Written request: Reproduce the lines below without any change, from the line containing "Viewport: 868px width, 498px" up to and including the line containing "click(1183, 800)".

┄┄┄┄┄┄

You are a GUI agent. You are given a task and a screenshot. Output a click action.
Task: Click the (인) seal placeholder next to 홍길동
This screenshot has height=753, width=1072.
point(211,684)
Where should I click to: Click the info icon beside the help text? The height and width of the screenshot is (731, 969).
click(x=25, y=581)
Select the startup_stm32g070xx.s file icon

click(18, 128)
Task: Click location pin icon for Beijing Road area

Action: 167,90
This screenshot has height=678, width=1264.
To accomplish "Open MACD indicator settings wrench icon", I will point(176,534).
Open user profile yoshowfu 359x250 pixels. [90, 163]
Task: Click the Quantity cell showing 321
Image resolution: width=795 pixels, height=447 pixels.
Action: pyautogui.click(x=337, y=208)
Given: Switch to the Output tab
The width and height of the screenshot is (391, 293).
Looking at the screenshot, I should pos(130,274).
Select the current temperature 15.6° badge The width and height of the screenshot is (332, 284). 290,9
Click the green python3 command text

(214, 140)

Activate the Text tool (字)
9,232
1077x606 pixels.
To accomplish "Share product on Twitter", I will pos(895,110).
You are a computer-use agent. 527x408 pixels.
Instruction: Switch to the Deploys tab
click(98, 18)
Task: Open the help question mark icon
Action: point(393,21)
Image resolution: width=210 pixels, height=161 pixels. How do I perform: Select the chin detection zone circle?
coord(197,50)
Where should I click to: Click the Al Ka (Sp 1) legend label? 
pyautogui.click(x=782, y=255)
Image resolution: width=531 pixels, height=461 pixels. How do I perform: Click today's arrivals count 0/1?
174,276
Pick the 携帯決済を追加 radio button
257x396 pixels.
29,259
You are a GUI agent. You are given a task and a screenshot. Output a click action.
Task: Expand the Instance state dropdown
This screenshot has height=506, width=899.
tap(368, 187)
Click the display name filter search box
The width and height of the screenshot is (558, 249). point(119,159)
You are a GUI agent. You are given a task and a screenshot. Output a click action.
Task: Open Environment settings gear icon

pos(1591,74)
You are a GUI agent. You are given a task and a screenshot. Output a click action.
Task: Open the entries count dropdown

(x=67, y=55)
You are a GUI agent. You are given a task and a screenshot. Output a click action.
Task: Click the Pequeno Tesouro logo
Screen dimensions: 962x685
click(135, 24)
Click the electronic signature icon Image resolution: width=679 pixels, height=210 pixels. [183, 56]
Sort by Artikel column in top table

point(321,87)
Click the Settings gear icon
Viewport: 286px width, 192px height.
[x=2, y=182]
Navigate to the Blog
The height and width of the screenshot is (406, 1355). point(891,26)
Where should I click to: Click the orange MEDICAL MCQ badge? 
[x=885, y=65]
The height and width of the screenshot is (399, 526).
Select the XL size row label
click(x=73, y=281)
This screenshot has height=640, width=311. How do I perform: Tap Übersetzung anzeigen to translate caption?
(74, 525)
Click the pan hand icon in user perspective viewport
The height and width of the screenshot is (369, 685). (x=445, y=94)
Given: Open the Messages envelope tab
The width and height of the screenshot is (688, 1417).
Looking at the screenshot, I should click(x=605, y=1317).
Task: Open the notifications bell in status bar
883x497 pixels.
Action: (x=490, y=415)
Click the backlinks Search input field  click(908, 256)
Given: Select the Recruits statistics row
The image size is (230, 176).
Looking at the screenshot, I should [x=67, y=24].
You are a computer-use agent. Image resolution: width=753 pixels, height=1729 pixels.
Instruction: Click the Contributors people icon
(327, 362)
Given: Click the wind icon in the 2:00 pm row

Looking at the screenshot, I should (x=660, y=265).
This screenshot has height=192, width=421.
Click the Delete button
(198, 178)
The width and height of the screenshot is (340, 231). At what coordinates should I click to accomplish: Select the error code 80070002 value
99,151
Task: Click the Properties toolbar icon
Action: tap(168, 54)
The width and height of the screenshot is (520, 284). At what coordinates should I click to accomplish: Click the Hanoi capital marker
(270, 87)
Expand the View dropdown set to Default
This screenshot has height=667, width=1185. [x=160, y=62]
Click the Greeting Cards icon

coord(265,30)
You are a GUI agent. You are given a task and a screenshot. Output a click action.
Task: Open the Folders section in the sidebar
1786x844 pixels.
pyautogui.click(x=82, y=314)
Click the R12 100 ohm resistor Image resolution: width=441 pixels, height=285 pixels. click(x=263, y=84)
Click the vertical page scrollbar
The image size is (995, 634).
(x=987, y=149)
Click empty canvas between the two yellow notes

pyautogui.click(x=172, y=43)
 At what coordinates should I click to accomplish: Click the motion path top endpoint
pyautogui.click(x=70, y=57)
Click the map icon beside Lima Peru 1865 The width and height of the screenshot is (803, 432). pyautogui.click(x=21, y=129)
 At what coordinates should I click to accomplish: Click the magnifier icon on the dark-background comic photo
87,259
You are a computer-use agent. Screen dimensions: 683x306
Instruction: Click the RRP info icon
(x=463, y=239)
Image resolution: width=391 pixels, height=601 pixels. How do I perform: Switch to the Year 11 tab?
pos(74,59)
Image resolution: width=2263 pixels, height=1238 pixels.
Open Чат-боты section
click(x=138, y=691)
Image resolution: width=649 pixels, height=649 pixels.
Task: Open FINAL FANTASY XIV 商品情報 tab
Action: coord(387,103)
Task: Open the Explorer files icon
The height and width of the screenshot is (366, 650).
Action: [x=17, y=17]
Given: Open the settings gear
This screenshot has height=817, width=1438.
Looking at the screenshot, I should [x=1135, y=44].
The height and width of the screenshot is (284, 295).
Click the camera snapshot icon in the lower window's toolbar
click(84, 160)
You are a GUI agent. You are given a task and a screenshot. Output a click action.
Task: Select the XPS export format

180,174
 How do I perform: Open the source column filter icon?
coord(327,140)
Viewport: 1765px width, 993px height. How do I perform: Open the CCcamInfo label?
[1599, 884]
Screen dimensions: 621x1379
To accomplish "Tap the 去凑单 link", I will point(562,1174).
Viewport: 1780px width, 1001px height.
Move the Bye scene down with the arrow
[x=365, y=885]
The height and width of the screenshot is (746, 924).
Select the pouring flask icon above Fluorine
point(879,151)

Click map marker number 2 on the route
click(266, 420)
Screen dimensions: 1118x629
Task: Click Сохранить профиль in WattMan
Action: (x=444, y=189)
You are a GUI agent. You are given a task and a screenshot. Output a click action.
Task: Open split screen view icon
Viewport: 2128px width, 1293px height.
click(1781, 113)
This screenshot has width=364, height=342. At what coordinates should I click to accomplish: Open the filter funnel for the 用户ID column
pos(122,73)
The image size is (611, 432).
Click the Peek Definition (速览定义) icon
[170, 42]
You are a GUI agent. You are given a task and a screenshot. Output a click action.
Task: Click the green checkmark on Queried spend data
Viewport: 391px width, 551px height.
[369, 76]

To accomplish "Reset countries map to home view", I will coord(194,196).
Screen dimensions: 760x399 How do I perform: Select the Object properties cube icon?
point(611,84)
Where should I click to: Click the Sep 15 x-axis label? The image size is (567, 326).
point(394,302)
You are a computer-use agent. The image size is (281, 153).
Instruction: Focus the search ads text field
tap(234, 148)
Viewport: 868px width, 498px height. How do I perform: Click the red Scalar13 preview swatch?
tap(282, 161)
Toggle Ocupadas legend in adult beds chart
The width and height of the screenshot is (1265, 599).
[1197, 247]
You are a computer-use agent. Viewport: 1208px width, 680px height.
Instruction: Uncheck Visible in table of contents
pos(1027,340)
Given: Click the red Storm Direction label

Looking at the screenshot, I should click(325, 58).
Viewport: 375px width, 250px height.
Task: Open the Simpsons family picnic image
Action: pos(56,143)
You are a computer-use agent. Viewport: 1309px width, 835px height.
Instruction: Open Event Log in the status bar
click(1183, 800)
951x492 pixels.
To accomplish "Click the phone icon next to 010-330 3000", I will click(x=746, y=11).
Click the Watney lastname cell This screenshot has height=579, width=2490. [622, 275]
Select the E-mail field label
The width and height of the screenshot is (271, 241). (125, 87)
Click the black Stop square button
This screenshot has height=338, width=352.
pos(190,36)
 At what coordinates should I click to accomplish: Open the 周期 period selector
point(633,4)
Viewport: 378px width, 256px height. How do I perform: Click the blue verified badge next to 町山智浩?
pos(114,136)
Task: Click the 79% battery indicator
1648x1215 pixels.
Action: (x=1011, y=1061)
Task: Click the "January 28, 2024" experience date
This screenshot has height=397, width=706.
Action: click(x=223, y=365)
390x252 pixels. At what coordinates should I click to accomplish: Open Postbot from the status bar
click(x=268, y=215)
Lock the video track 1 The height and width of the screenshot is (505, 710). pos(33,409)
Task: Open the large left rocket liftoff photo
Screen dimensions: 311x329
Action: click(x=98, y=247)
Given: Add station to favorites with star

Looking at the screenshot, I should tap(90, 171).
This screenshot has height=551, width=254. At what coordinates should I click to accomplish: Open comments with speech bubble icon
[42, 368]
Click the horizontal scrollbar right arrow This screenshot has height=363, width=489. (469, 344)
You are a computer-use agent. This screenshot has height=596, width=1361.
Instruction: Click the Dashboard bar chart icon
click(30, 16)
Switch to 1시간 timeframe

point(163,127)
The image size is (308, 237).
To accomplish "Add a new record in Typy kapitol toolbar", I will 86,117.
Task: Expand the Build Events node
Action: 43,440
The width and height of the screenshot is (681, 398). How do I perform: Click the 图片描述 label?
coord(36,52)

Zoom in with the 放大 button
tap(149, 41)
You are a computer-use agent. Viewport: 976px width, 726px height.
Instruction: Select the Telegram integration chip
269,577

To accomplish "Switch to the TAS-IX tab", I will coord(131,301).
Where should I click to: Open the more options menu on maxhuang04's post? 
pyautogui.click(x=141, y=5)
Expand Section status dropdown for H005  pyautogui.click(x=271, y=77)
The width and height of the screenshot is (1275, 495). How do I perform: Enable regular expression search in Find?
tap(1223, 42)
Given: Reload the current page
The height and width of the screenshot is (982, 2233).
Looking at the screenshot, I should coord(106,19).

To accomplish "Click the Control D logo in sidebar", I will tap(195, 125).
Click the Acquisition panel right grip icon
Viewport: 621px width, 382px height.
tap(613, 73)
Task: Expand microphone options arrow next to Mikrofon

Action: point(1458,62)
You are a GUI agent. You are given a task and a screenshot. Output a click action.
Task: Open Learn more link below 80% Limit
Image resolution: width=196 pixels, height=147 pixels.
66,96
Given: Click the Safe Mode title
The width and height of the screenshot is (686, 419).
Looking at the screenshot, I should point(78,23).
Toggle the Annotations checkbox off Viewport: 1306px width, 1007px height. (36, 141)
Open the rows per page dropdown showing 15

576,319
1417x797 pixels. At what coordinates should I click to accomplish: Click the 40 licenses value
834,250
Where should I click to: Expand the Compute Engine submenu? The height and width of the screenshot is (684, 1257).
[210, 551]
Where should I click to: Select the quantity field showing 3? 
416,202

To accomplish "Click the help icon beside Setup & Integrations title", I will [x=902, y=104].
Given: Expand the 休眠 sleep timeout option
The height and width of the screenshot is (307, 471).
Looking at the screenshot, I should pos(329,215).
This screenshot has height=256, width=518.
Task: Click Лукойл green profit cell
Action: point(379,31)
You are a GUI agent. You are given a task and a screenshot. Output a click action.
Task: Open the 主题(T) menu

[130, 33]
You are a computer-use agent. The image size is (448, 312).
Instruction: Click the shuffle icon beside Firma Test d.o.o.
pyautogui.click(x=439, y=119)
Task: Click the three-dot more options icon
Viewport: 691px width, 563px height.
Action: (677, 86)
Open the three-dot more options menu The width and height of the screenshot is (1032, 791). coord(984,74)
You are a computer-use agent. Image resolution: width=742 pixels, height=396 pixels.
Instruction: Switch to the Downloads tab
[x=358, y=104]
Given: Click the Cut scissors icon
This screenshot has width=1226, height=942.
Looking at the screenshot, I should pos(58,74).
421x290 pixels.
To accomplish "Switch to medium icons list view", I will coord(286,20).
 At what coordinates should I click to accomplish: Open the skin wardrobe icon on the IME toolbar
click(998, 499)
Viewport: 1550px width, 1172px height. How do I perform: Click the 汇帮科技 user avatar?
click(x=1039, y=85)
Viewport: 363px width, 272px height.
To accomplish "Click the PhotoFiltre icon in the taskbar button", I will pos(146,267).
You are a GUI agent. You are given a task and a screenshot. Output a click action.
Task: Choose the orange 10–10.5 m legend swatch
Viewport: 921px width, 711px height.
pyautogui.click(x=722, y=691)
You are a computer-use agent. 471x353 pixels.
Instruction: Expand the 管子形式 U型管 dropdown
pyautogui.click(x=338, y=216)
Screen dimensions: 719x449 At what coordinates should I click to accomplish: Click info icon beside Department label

┄┄┄┄┄┄

Answer for this exercise:
Viewport: 868px width, 498px height. How do I perform: Click the red Scalar13 preview swatch?
tap(282, 161)
Toggle Ocupadas legend in adult beds chart
The width and height of the screenshot is (1265, 599).
[1197, 247]
You are a computer-use agent. Viewport: 1208px width, 680px height.
Instruction: Uncheck Visible in table of contents
pos(1027,340)
Given: Click the red Storm Direction label

Looking at the screenshot, I should click(325, 58).
Viewport: 375px width, 250px height.
Task: Open the Simpsons family picnic image
Action: pos(56,143)
You are a computer-use agent. Viewport: 1309px width, 835px height.
Instruction: Open Event Log in the status bar
click(1183, 800)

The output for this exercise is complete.